"Side effects include drowsiness and irritability"
Dir. Ronny Yu; writ. Stel Pavlou; feat. Samuel L. Jackson, Robert Carlyle, Emily Mortimer, Meat Loaf, Rhys Ifans (R)
What hath Quentin Tarantino and Guy Ritchie wrought? More importantly, if you're a filmmaker wanting to make a lame Tarantino rip-off, wouldn't you have done it back a couple of years ago, when QT wasn't getting set to unleash another dose of the real thing on the world, making you look like an idiot?
The filmmakers might be forgiven for assuming that Samuel L. Jackson was cool enough to carry a film that had no other redeeming value. Truth is, he is that cool — but he's not going to make up a plot and dialogue for you on the fly. In lieu of an intelligent script, director Yu (just so you get it straight: that's a Hong Kong director, making a film about an African American with a Scottish complex, that takes place in England) tosses in a random assortment of silly affectations: Look, Mom, eccentric drug dealers! Meat Loaf in a caftan! A mobster who has hemorrhoids! In between the stolen jokes and continuity errors, there's a plot involving the formula for a superdrug, which Jackson (he's a brainiac chemist, but that doesn't explain why he wears a kilt for the duration of the film) wants to sell for $20 million. There's a lot of unconvincing English slang, the relocation of Manchester's famous Hacienda club to Liverpool (that'll come as a shock!), and one reasonably cool scene in which Jackson beats some skinheads with a golf club.
By the way, the drug's code name is POS 51. Jackson does say at some point what P.O.S. stands for, but I think discerning film viewers can figure that one out for themselves. — John DeFore
Just a Kiss
"Alternative plots for flat characters"
Dir. Fisher Stevens; writ. Patrick Breen; feat. Ron Eldard, Kyra Sedgwick, Marisa Tomei, Breen, Marley Shelton, Taye Diggs, Sarita Choudhury, Zoe Caldwell (R)

● ● ● ● ● ● ●

== Problem requirements ==
In the film reviews, for how much money does Jackson's character want to sell the formula for the superdrug? Rely only on the film reviews for answers.

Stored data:

● ● ● ● ● ● ●

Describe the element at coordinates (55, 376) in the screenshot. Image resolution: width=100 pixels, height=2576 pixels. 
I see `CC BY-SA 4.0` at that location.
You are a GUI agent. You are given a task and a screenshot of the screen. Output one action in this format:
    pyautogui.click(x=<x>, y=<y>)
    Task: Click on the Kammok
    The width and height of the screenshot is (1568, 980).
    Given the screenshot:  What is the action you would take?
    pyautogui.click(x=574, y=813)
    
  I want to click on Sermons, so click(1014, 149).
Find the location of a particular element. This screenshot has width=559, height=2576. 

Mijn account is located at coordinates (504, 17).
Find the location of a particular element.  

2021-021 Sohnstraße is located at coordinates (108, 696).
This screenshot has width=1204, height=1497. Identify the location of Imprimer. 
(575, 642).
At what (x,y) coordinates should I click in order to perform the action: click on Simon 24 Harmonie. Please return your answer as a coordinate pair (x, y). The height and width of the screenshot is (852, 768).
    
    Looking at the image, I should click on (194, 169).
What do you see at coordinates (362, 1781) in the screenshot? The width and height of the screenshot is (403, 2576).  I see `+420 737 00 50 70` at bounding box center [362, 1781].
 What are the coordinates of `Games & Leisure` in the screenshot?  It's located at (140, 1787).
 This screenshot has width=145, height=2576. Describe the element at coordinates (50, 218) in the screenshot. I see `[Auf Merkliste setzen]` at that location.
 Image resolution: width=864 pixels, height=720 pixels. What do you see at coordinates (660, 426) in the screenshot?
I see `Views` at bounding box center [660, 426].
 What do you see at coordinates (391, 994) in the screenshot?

● ● ● ● ● ● ●

== Exercise result ==
$20 million